Barreto's father was a colonel in the Peruvian Army. Barreto himself was born on February 8, 1868, and lived in Tacna during the Chilean occupation after the War of the Pacific. Working as a writer and journalist alongside his brother, he advocated for the Peruvian identity of the territories occupied in opposition to Chilenization.[1]
He was one of the founding members of two magazines, the weekly El Progresista (1886) and the Círculo Vigil (1888). Barreto and his brother José Maria joined a literary circle known as La Bohemia Tacneña, which published a magazine between 1896 and 1898 called Letras. The publication had contributing writers such as Rubén Darío, Clemente Palma, José Enrique Rodó and José Santos Chocano.[2]

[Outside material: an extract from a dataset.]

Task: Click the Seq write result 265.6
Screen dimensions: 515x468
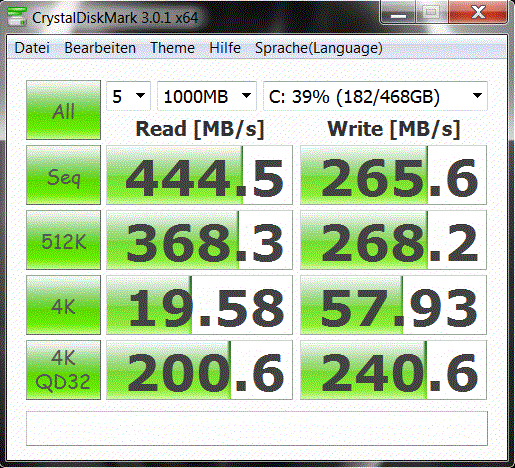Action: click(x=393, y=175)
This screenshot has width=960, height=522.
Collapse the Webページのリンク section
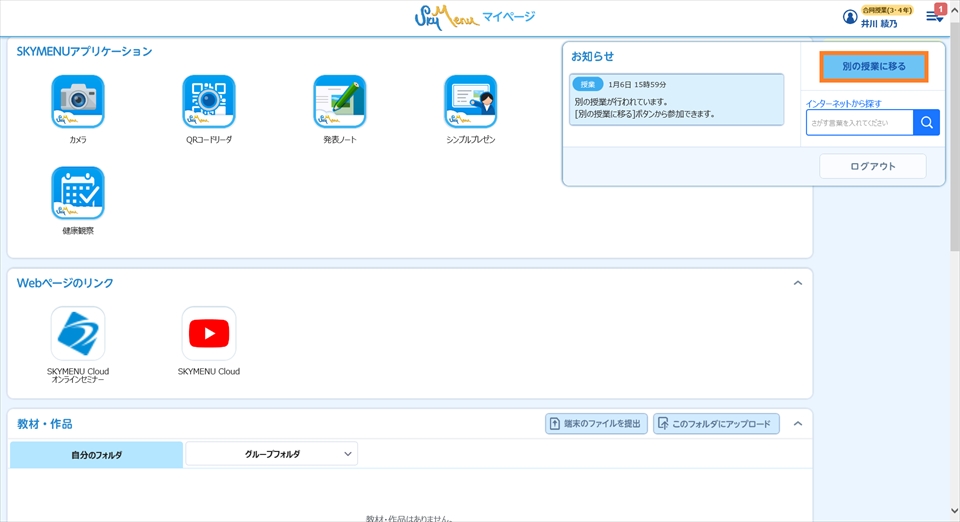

Barreto and his brother co-directed La Voz del Sur, a newspaper focusing on local coverage of Tacna. However, in 1911 a Chilean mob destroyed the printing presses that made del Sur and another Peruvian newspaper, El Tacora.
In 1912, he published a poetry collection, Algo mío, which won acclaim and was a great financial success for Barreto, selling out one printing in 1912, and another in 1925.
He published a story about the Chilean occupation of Tacna in 1921 under the title of La Procesión de la Bandera.- Episodio histórico del cautiverio de Tacna.
In 1925, after the proposed vote for the cities of Tacna and Arica to join either Peru or Chile never took place, he joined the Propaganda Commission of the Peruvian Delegation. Based on that he wrote Frente al morro, a novel about life aboard the ship Ucayali, next to which the Peruvian delegation was established in Arica.
In 1927 he published another poetry collection titled, Aroma de mujer.
Barreto died on October 30, 1929, in Marseille, France. During the same year Tacna was returned to Peru. In 1968, his remains were repatriated from Marseille and buried in the General Cemetery of Tacna.
Barreto's poetry shows two main focuses.
The first is about the love for his hometown and his country, affected by the occupation throughout his life. He uses Romanticism to define a love of a homeland and the use of poetry to express the will of the people.
The second is love poetry, which he focused on conveying sensations to the reader. In his poems, a loved one was not an ideal, but a flawed being of flesh and blood. Aspects of Modernism are seen in how he explores the sensory and the passionate. His love poems were his most commercially successful works.